TASK ITEM - Please repeat the entries word for word and keep the images out.

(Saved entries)
*** Block opens ***
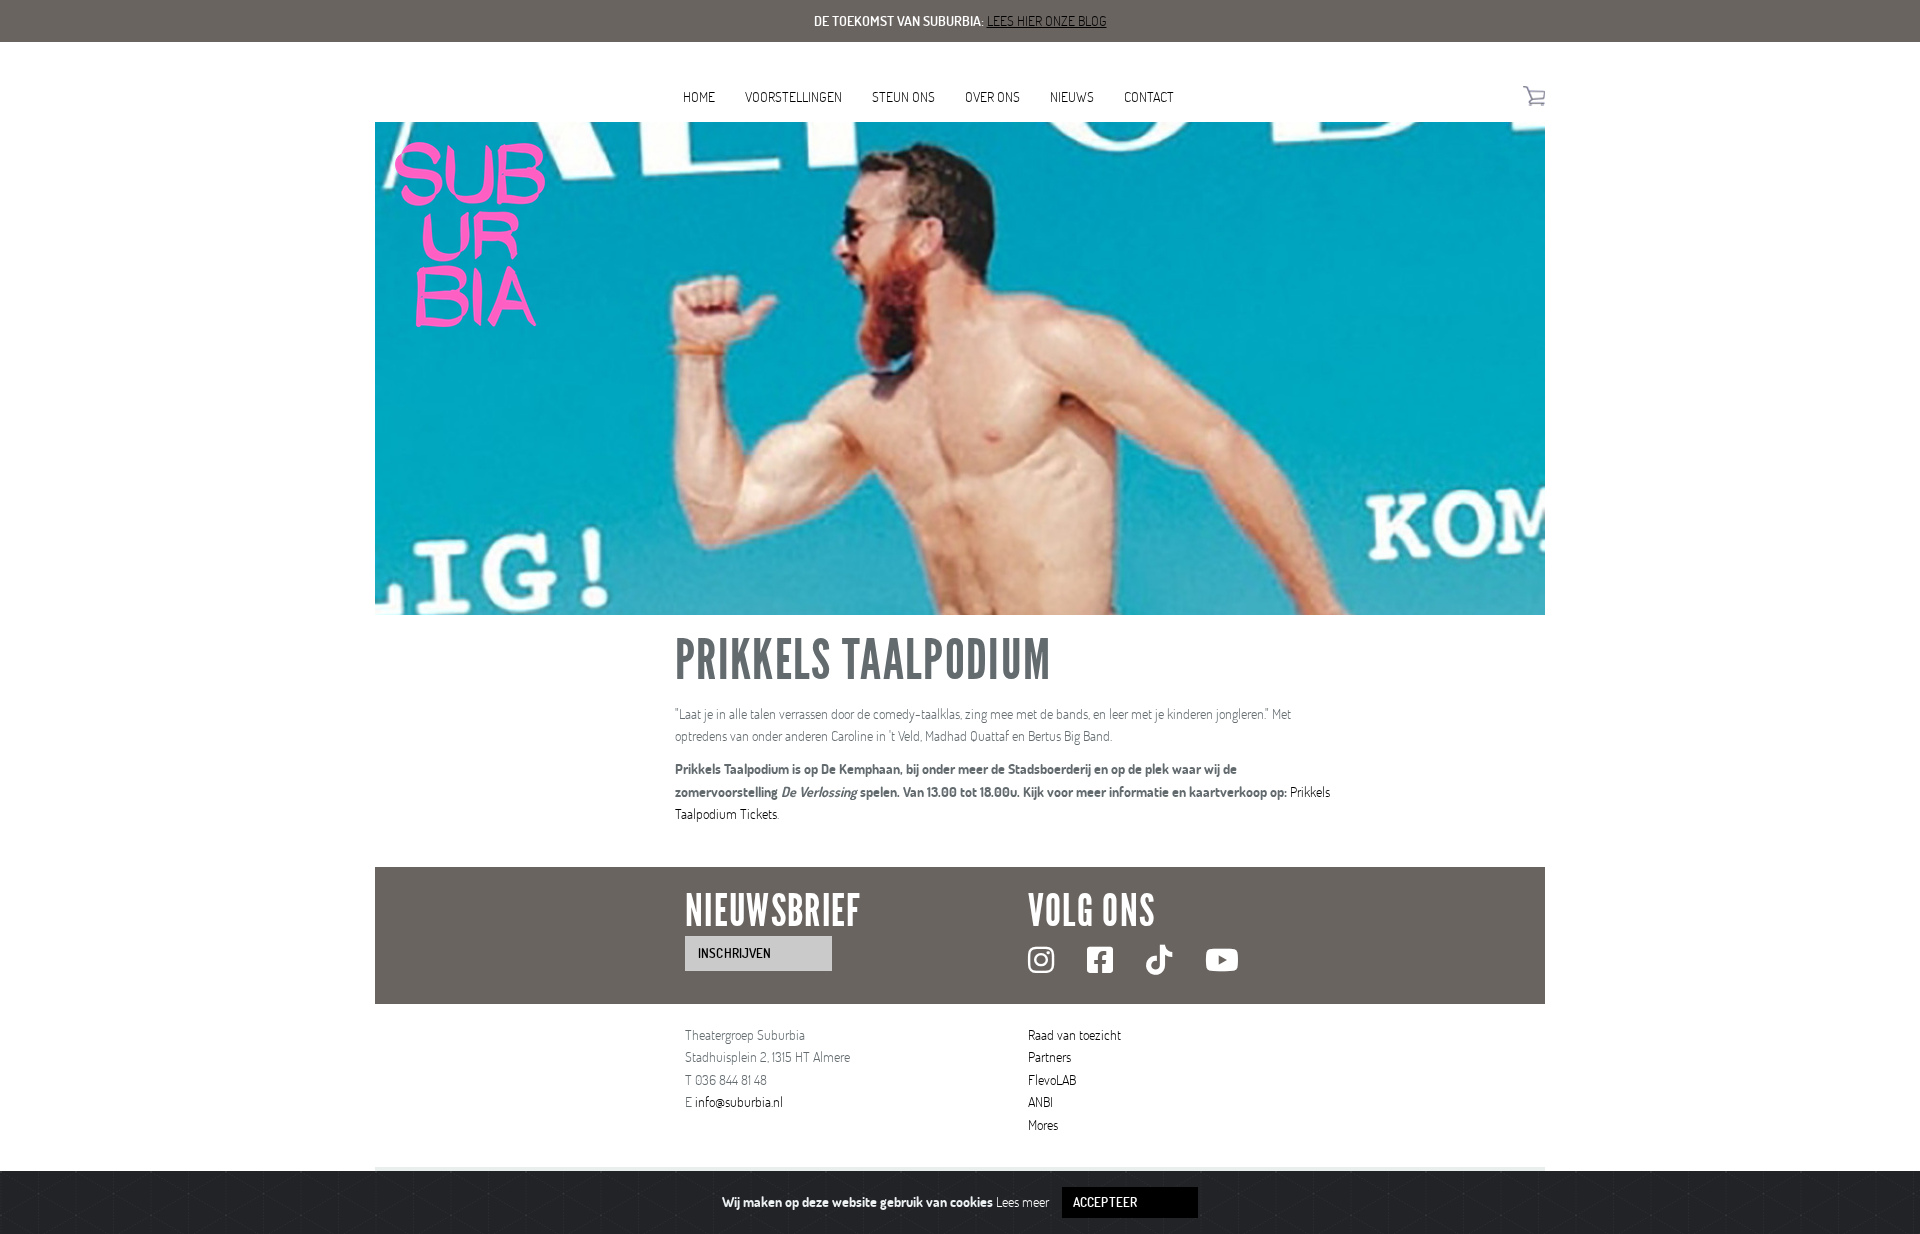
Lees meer (1022, 1201)
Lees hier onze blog (1047, 20)
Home (699, 96)
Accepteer (1105, 1202)
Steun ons (903, 96)
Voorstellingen (793, 96)
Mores (1043, 1124)
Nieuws (1072, 96)
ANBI (1040, 1101)
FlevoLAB (1052, 1079)
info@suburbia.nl (739, 1101)
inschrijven (734, 953)
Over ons (992, 96)
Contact (1149, 96)
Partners (1049, 1056)
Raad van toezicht (1074, 1034)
*** Block closes ***
EXERCISE ANSWER -
Lees meer (1022, 1201)
Lees hier onze blog (1047, 20)
Home (699, 96)
Accepteer (1105, 1202)
Steun ons (903, 96)
Voorstellingen (793, 96)
Mores (1043, 1124)
Nieuws (1072, 96)
ANBI (1040, 1101)
FlevoLAB (1052, 1079)
info@suburbia.nl (739, 1101)
inschrijven (734, 953)
Over ons (992, 96)
Contact (1149, 96)
Partners (1049, 1056)
Raad van toezicht (1074, 1034)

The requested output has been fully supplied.